Hopefully, the motors worked fine but I witnessed some strange behavior. I was going forward/backwards several times and the motors accelerated somehow strangely. At some point, after several minutes of driving and testing, smoke went out the motor driver. Tt simply died just like this, never worked again.
The motors consume less than 1A while running and they peak at 2.2A. These peaks stretched the Kitronik shield too much. I think that maybe they should have some sort of protection for current overload.
I researched for solutions and motor drivers quickly available in Greece, cause I didn’t want to lose time to order from Europe or abroad. Finally most of the drivers I could find was boards based on the L298n chipset, so I ordered two of them, just in case.
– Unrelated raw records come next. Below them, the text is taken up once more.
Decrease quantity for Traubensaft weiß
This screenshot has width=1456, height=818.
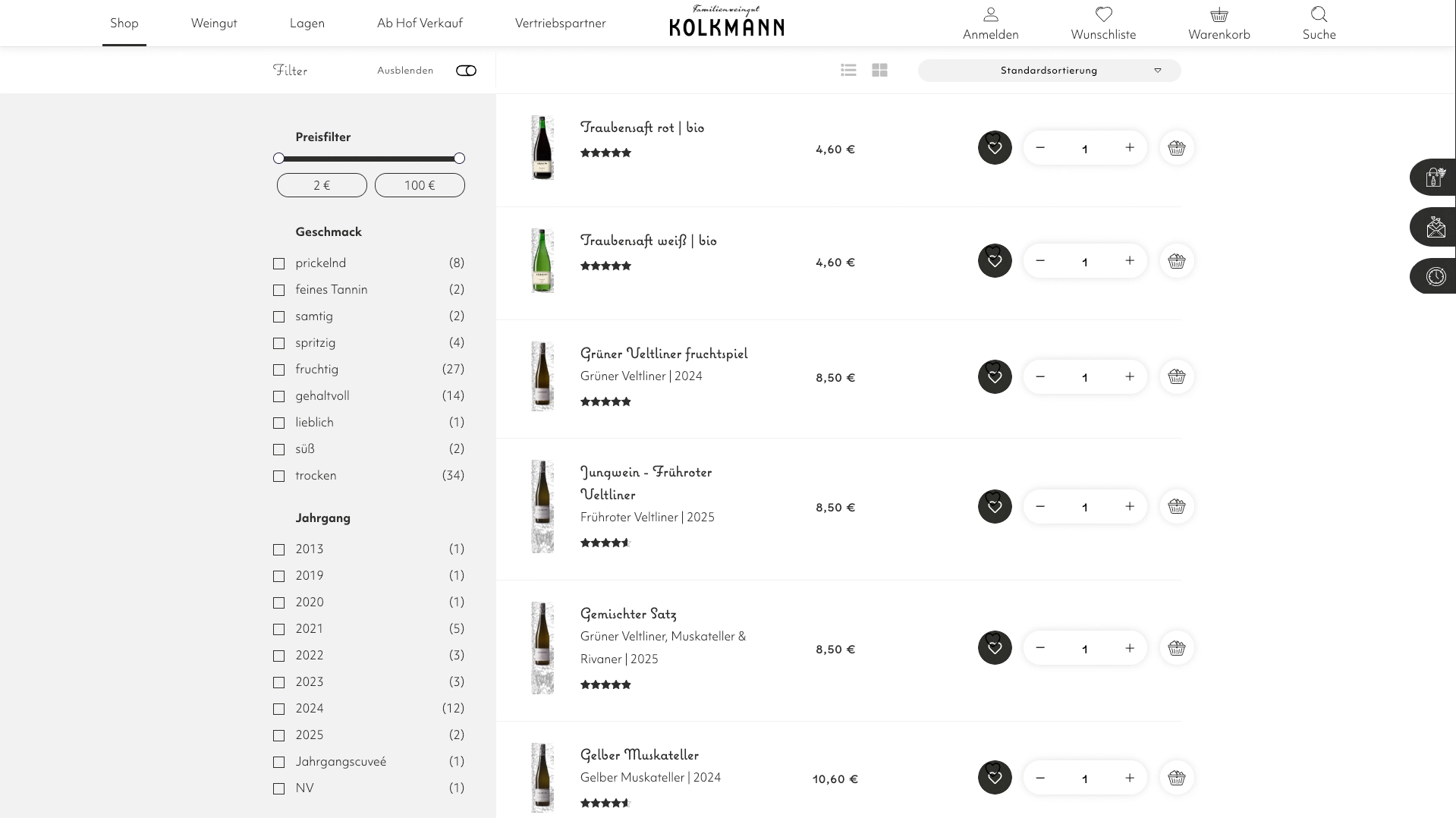point(1040,261)
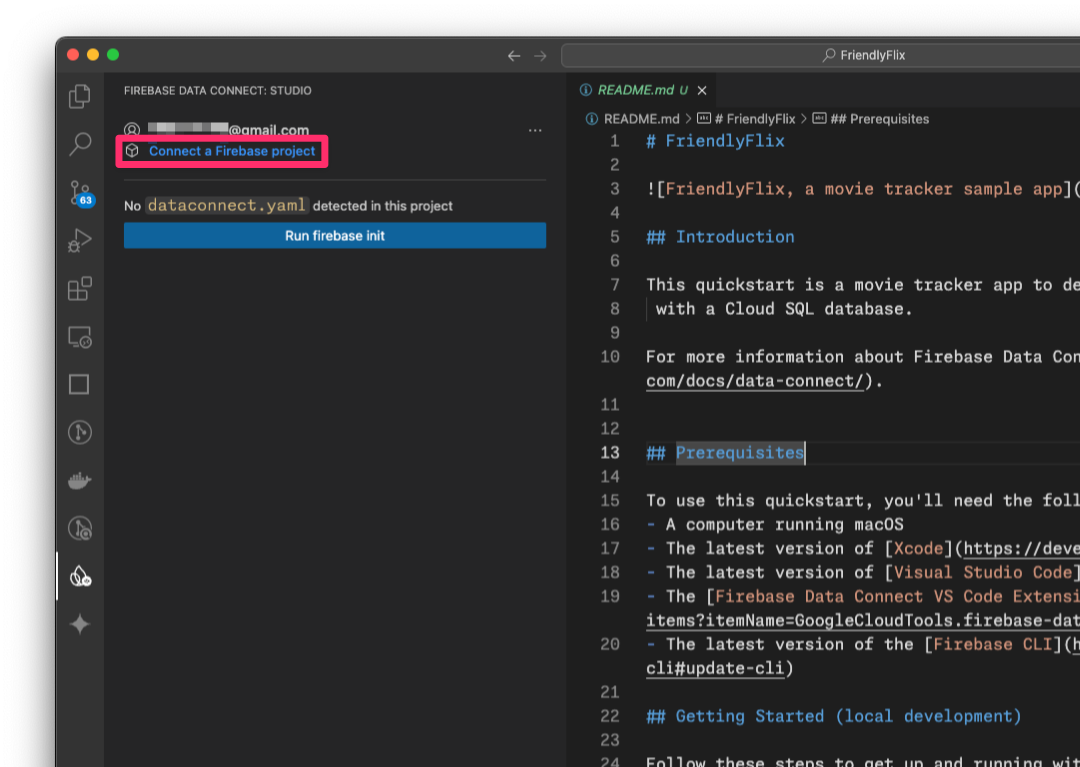Open the Docker view
1080x767 pixels.
coord(80,481)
The L298n is a pretty old chipset which does the job but has some downsides. One of them is that it has a voltage dropout of 2V so my motors instead of 7.4V work at 5.4V. It also gets hot after some minutes of hard usage but it has a heatsink installed so I am more confident it won’t be fried very easily like the Kitronik one. So far I’ve been using it for a month with no issues.
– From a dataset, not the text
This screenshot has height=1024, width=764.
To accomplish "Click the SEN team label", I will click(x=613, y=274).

Another thing is that sometimes while it gets very hot, stops to function. It might be just a coincidence but I am happy with it because as I said, I don’t have to buy new boards and switch over every few hours/days of experimenting and frying them out. I have also purchased some new motor drivers (an MDD3A and another 7A motor driver) which will be on my next list of hardware upgrades.
This time everything went fine except some random glitches that I haven’t identified yet. I was able to control the car from several meters away although I haven’t placed the antenna properly.
I have also tried to implement an ABS algorithm for break assistance but things became complicated too quickly. Then I decided to rollback and use just a simple condition to stop movement If the distance to some object on the front of the car is less than 40cm. No need to go further at this point.
There is lack of space but..
I will be creating a very draft plywood case as for a beginning or apply some modification on the original one.
I am also conducting some tests with my nrf24 modules to use them for telemetry and additional parametrization of the car. Lights controlling with 5050/WS2812 leds will also be possibly included on next version.